=== RECORDS SUPPLIED ===

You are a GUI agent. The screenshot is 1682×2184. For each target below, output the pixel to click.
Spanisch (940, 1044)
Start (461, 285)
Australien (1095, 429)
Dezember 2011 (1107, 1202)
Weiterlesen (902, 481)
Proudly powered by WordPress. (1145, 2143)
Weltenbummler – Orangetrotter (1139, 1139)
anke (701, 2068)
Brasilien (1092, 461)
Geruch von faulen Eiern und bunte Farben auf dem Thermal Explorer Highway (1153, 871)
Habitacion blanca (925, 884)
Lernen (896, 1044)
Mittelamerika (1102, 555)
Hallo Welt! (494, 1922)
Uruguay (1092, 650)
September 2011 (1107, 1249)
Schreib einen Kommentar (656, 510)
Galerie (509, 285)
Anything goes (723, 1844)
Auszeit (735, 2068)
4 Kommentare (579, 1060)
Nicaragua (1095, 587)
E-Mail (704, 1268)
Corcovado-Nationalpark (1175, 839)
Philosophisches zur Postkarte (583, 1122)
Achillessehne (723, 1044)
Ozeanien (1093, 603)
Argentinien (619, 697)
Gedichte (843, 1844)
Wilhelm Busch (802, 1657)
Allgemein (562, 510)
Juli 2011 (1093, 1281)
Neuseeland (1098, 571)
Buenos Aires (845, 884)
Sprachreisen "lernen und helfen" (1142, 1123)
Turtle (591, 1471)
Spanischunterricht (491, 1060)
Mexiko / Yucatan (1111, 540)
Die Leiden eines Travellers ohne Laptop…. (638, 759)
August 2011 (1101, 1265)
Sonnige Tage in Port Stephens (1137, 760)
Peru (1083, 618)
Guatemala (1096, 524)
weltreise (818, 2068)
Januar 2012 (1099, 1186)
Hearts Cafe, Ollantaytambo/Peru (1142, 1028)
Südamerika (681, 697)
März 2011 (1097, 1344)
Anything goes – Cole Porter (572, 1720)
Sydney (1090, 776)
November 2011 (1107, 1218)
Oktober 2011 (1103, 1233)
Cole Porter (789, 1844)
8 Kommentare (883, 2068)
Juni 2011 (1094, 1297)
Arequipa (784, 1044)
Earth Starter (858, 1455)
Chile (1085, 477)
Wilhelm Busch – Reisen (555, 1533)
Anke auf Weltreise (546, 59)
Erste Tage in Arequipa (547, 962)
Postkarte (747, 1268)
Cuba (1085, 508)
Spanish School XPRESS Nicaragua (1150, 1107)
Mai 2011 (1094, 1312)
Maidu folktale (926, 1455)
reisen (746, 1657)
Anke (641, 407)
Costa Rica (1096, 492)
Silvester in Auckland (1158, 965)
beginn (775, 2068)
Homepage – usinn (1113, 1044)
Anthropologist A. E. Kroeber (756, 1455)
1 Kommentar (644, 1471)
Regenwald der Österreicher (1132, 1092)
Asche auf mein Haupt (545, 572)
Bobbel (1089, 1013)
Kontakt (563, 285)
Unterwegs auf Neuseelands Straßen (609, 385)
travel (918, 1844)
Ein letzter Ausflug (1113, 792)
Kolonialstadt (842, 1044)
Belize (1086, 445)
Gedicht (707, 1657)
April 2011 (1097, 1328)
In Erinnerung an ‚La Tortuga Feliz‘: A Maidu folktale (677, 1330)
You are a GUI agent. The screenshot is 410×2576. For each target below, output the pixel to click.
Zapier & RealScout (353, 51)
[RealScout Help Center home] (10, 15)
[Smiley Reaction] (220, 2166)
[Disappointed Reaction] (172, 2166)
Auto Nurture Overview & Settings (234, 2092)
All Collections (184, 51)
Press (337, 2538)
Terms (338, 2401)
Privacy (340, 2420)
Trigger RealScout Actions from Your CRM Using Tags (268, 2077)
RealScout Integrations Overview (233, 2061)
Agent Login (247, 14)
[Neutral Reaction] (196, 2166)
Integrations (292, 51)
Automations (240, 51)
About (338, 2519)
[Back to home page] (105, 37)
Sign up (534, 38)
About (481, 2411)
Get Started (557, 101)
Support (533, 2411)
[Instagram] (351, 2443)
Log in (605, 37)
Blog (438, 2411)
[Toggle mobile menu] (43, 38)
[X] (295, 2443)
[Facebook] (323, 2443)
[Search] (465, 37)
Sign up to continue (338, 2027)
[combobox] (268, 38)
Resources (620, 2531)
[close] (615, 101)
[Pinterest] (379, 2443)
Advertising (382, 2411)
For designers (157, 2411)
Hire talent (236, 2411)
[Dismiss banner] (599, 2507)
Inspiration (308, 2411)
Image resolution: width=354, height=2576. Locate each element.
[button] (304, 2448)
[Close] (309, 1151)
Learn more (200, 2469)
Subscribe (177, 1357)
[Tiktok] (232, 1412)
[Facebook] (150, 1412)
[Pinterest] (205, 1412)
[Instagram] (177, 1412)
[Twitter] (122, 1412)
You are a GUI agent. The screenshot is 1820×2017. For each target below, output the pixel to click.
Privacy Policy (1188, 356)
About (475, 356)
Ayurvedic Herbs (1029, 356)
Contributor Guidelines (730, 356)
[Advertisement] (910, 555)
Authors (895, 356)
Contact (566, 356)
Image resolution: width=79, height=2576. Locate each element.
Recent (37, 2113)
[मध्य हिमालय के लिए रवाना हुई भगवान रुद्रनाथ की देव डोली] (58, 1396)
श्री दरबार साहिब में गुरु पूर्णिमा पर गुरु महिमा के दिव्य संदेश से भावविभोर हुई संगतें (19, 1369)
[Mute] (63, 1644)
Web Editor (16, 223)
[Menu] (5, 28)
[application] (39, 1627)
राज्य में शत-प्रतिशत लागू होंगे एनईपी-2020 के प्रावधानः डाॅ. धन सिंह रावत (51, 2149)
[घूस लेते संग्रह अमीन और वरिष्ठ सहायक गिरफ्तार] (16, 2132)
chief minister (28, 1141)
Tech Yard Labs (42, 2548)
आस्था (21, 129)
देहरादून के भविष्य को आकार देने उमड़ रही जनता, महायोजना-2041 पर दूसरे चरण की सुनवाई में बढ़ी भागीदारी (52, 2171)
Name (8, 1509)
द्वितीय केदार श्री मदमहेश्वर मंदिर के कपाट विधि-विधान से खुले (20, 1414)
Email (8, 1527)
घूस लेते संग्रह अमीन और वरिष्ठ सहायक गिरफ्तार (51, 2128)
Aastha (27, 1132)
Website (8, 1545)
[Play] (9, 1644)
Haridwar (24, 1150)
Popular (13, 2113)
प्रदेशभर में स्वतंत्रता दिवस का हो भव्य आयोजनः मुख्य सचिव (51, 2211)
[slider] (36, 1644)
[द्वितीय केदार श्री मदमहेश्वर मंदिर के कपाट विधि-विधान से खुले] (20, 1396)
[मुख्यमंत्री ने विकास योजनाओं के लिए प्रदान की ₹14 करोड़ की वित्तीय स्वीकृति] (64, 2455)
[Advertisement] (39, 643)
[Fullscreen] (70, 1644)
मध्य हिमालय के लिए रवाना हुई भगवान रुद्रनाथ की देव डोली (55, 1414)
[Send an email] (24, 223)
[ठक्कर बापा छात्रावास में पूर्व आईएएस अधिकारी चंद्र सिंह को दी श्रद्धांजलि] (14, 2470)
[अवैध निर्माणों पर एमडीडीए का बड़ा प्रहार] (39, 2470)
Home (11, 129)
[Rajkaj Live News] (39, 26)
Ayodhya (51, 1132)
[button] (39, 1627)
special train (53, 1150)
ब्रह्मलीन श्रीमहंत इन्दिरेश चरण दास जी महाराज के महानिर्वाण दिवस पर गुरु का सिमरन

===

[EXERCISE DIRECTIONS]:
Above are the entries. Output exactly the lines beginning with the line that has "travel (918, 1844)" and ending with the line that has "[Tiktok] (232, 1412)".

[THE ANSWER]:
travel (918, 1844)
Ein letzter Ausflug (1113, 792)
Kolonialstadt (842, 1044)
Belize (1086, 445)
Gedicht (707, 1657)
April 2011 (1097, 1328)
In Erinnerung an ‚La Tortuga Feliz‘: A Maidu folktale (677, 1330)
You are a GUI agent. The screenshot is 410×2576. For each target below, output the pixel to click.
Zapier & RealScout (353, 51)
[RealScout Help Center home] (10, 15)
[Smiley Reaction] (220, 2166)
[Disappointed Reaction] (172, 2166)
Auto Nurture Overview & Settings (234, 2092)
All Collections (184, 51)
Press (337, 2538)
Terms (338, 2401)
Privacy (340, 2420)
Trigger RealScout Actions from Your CRM Using Tags (268, 2077)
RealScout Integrations Overview (233, 2061)
Agent Login (247, 14)
[Neutral Reaction] (196, 2166)
Integrations (292, 51)
Automations (240, 51)
About (338, 2519)
[Back to home page] (105, 37)
Sign up (534, 38)
About (481, 2411)
Get Started (557, 101)
Support (533, 2411)
[Instagram] (351, 2443)
Log in (605, 37)
Blog (438, 2411)
[Toggle mobile menu] (43, 38)
[X] (295, 2443)
[Facebook] (323, 2443)
[Search] (465, 37)
Sign up to continue (338, 2027)
[combobox] (268, 38)
Resources (620, 2531)
[close] (615, 101)
[Pinterest] (379, 2443)
Advertising (382, 2411)
For designers (157, 2411)
Hire talent (236, 2411)
[Dismiss banner] (599, 2507)
Inspiration (308, 2411)
Image resolution: width=354, height=2576. Locate each element.
[button] (304, 2448)
[Close] (309, 1151)
Learn more (200, 2469)
Subscribe (177, 1357)
[Tiktok] (232, 1412)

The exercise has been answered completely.